Additional Note: today's puzzle was particularly hard! If you solved it, you deserve a pat on the back :)

Below are some relevant variations from today's puzzler.  The careful observer will notice that a back rank mate is threatened on a few occasions, and several variations include skewer threats (attacking the king with the rook, forcing it to move, in turn winning the opposing rook).

Answer 2 (A2)

35.Re8+! and Black resigned in light of either 35. ... Rxe8 36.Qxd5 or 35. ... Kh7 36.Rxd8

More Explained: 6/18

Retaining the opposition (distant or close) for Black in this case can be thought of as a complicated version of Simon says. One false move, and White's king invades.  Play the game correctly, and the White king will always be forced to step aside and never gain access to critical squares.

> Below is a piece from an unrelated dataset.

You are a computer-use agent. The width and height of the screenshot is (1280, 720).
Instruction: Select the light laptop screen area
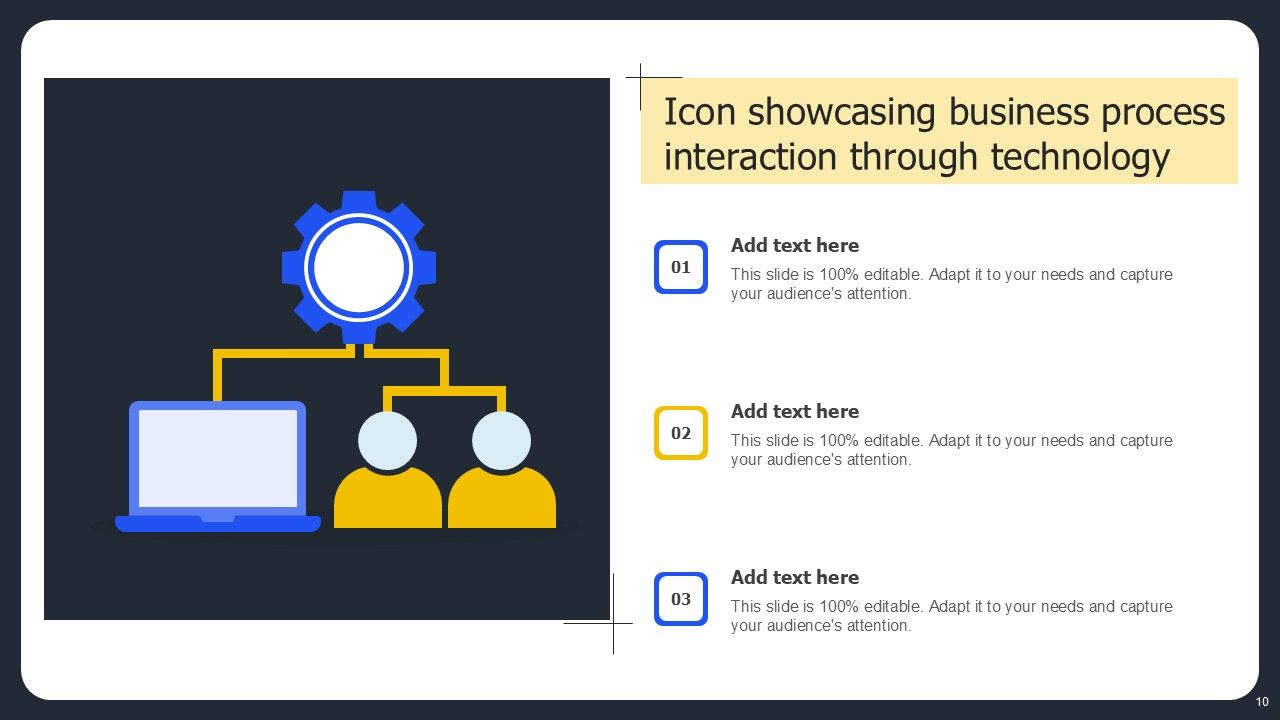point(217,458)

One consideration not mentioned in the paper (due to lack of space) is White playing h5 at any point, which appears to give White the opposition. Problem is, there is no way to exploit that opposition with the backward g4 pawn.  Consider one variation below:

Additionally, here is some general king and pawn opposition theory for those who may not have seen it before:

Contrariwise, if the White king was in front of the pawn AND White retained the opposition (meaning, White can make the Black king step aside, i.e. Black to move below), then this would be a loss for Black:

Solution for 5/28

Correction Note:
 today's column had superscripts removed by the editors. The answer should have read: 

"There are 204 squares on a chessboard. 8^2 = 64 1x1 squares, plus 7^2 = 49 2x2 squares, plus 6^2 = 36 3x3 squares, etc. for a sum of squares: 8^2 + 7^2 + 6^2 + 5^2 + 4^2 + 3^2 + 2^2 + 1^2 = 204 squares."

There are 15 checkmates: Nd3#, Nc6#, Nf3#, Ng6#, Qh8#, Qfg7#, Qfe7#, Qff5#, Qf4#, Qfd6#, Qde7#, Qdd6#, Qdf5#, Qde8#, and Qd5#. You can move through them all below.

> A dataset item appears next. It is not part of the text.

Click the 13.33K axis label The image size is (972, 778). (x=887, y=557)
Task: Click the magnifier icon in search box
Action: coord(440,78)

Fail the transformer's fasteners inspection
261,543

Also, Nigel Coldwell (who seems to specialize in math puzzles) provides a nice extended discussion re. the squares on a chessboard problem here.

Supplemental to Solution: 5/14

The answer is 22.Qc1; however, Black has one interesting reply not covered in the newspaper.  You can move through relevant variations below:

Solution for 4/9

You can move through pertinent variations below:

Solution for 4/2 Explained

Answer: f6

But why?

f6 is possible, despite the double check from the Ba1 and Qf3, because of f5xe6 en passant, discovering two checks at once.  It can be inferred that the pawn push by Black was provoked by a discovered check from the knight currently on g6.

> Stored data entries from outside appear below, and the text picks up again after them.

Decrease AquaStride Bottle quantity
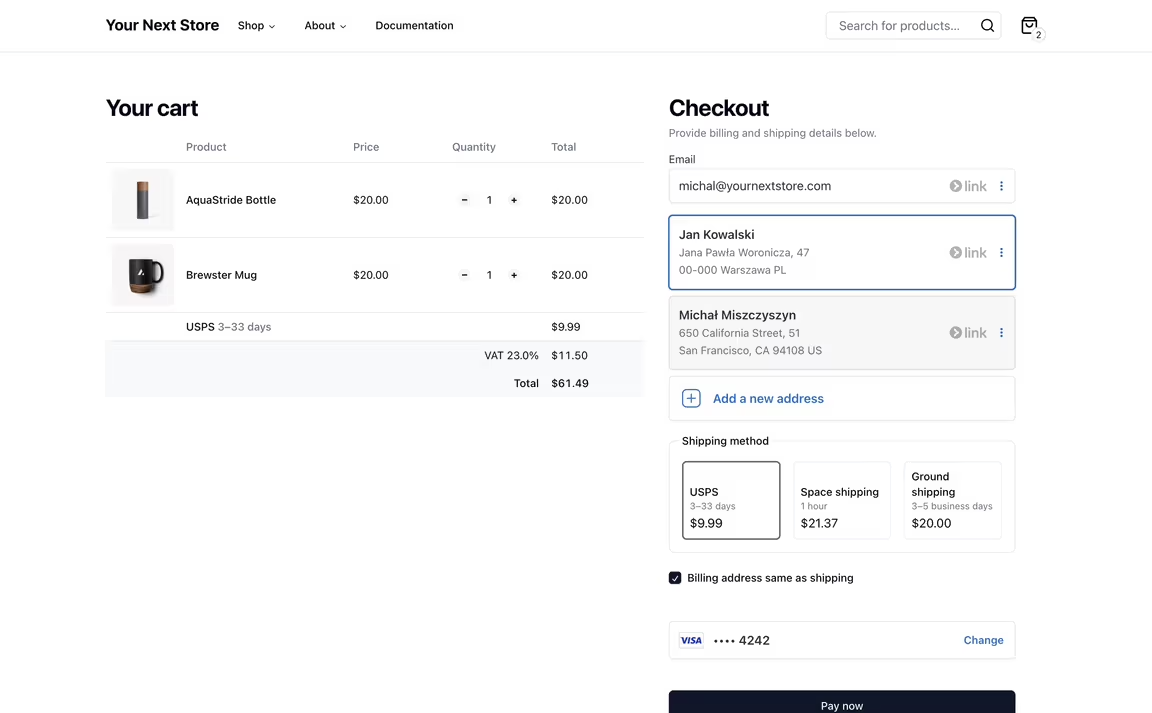The image size is (1152, 713). 464,200
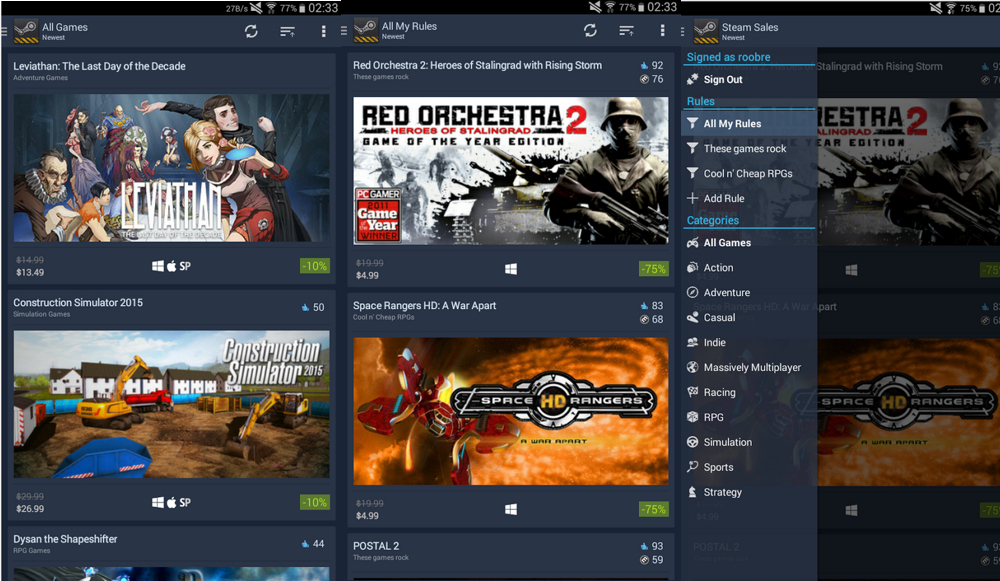This screenshot has height=581, width=1000.
Task: Select the Action category icon
Action: point(693,268)
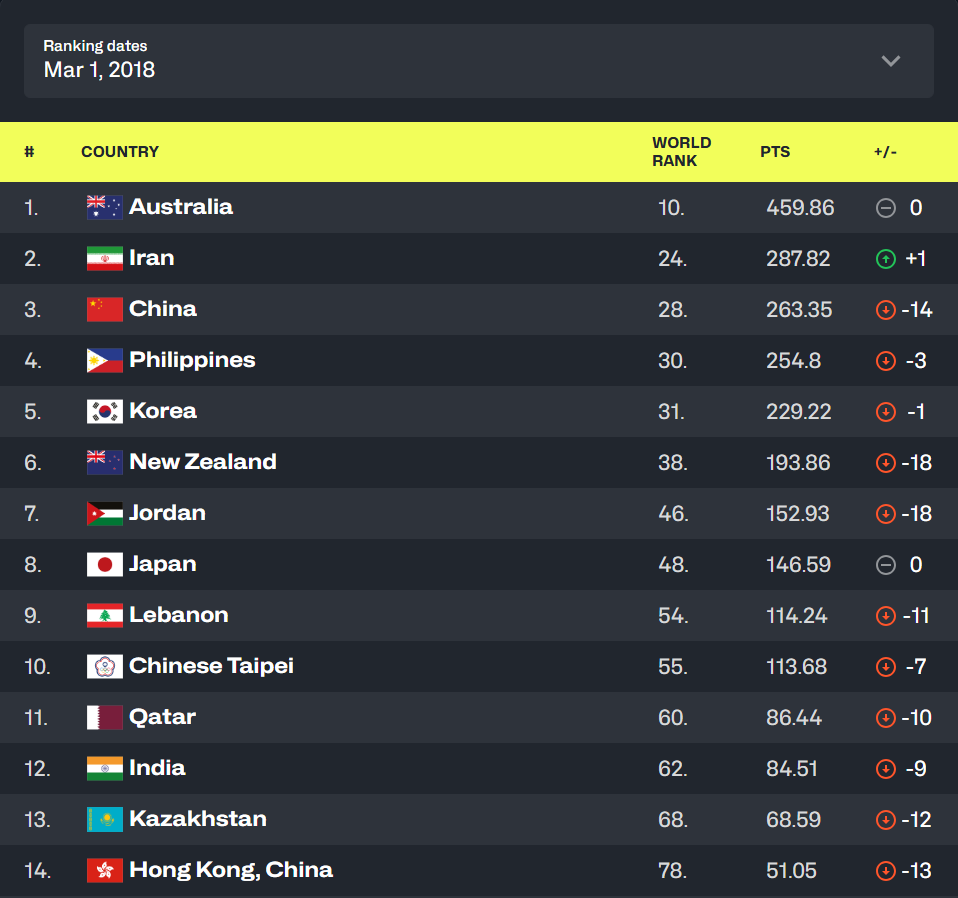Click the Qatar flag icon
958x898 pixels.
(x=105, y=717)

Let's take a look at why all other squares aren't possible, one grouping at a time.

First, it is amusing to notice that aside from Black's e-pawn, all pieces from the start of the game are intact.  This means that any square along the 8th rank or 1st rank is impossible, because (1) there are no plausible discovered checks along either rank from this position, and (2) there are no possible previous captures on the home ranks by either rook.

All squares adjacent to the White king can be immediately dismissed, in addition to all squares attacked by White pawns on their home rank. b2, c3, and d4, and e5 can be dismissed for lack of a possible discovery revealing check from the Ba1. e7, g4, f4, f5, and c4 can be dismissed because they would implicate impossible double checks. e2 is special. It almost seems to be a plausible square, if White's last move was capturing with the queen on f3.  Problem is, the only piece missing is the Black e-pawn, so a capture on f3 is not possible.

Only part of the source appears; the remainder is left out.